Short task: Put the stretch of lines from the one containing "Task: Toggle US Treasury Debt series label" through the one containing "Action: point(343,257)" into a Markdown table with the columns Row and Line text, skipping blank lines and leaving the pictures out.

Stored records:
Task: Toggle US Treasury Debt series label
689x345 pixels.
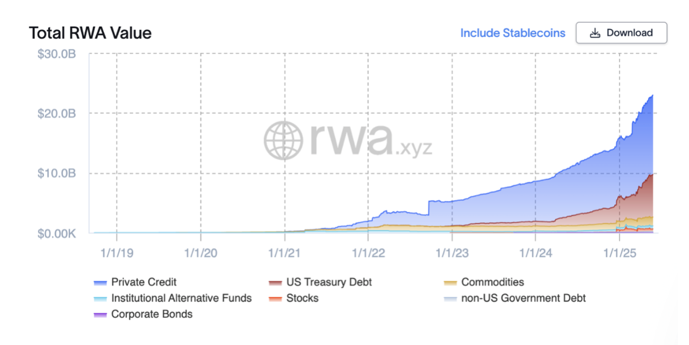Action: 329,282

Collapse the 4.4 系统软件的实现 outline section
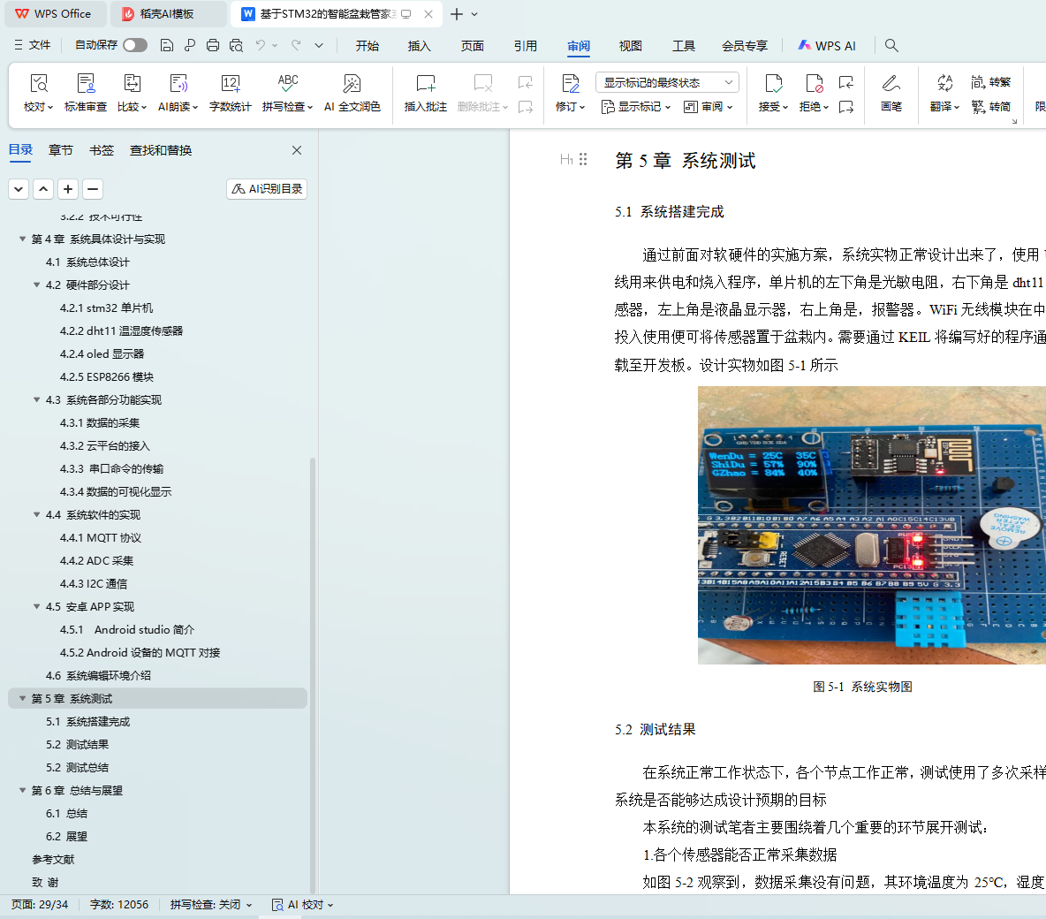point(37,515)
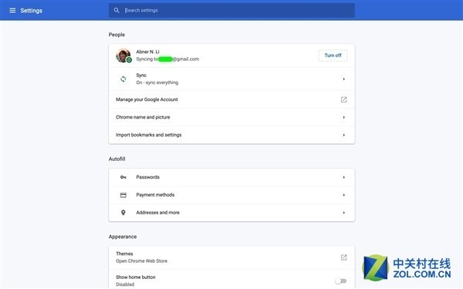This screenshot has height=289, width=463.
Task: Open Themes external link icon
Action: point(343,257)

---

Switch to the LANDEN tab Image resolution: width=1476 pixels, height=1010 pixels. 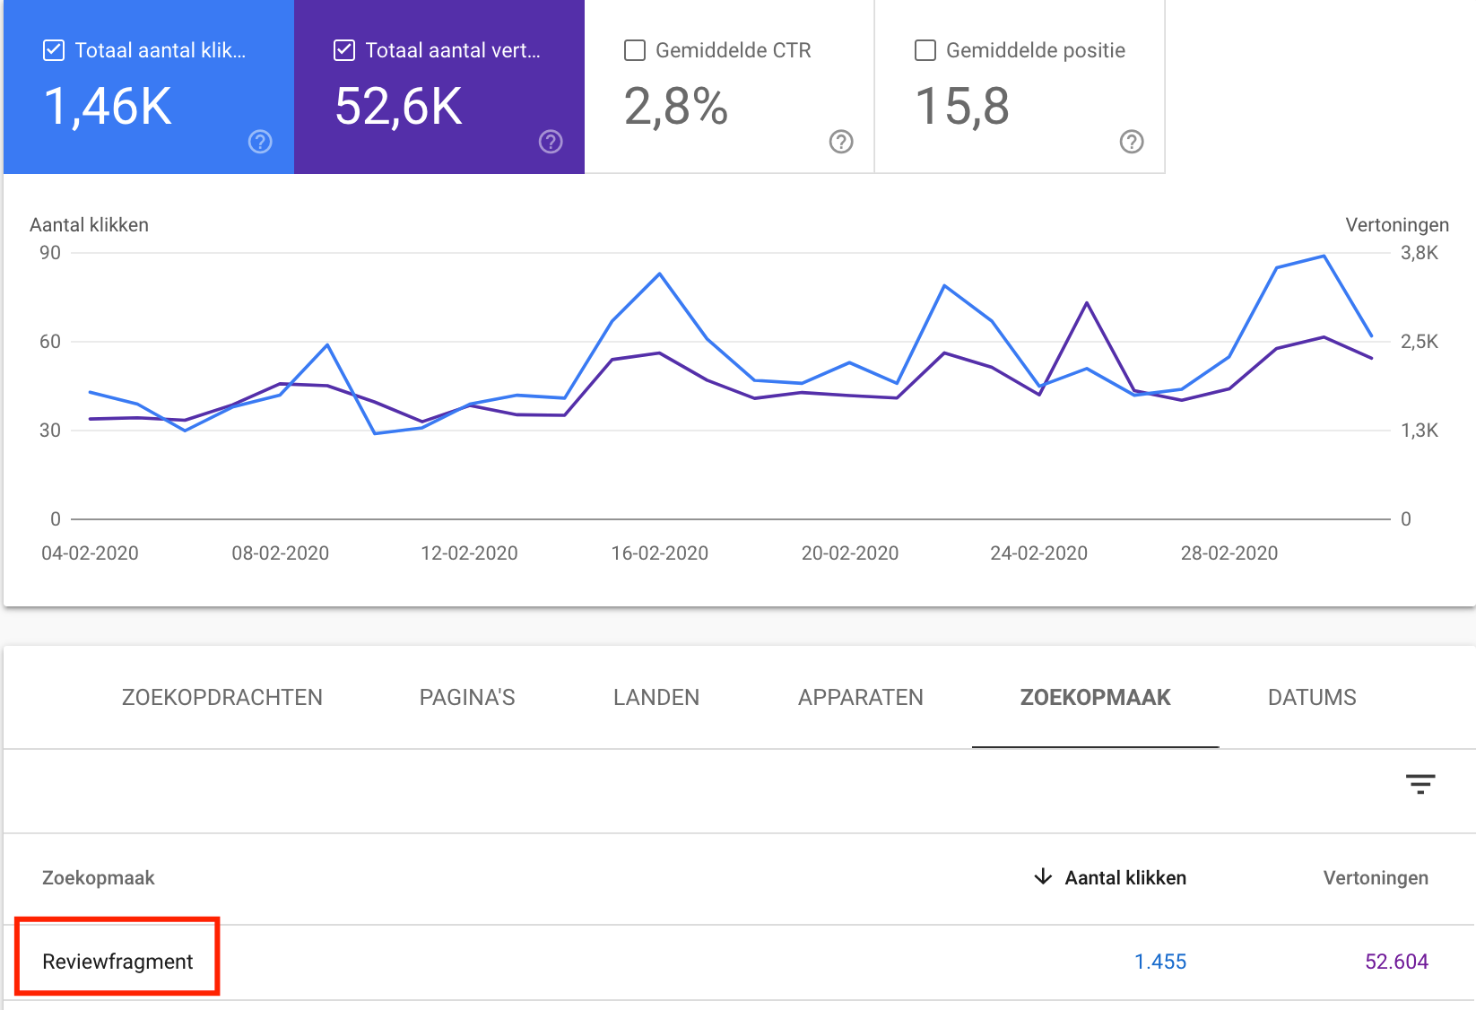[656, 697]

Exercise output:
| Row | Line text |
|---|---|
| 1 | Task: Toggle US Treasury Debt series label |
| 2 | 689x345 pixels. |
| 3 | Action: 329,282 |
| 4 | Collapse the 4.4 系统软件的实现 outline section |
| 5 | point(37,515) |
| 6 | This screenshot has height=289, width=463. |
| 7 | Task: Open Themes external link icon |
| 8 | Action: point(343,257) |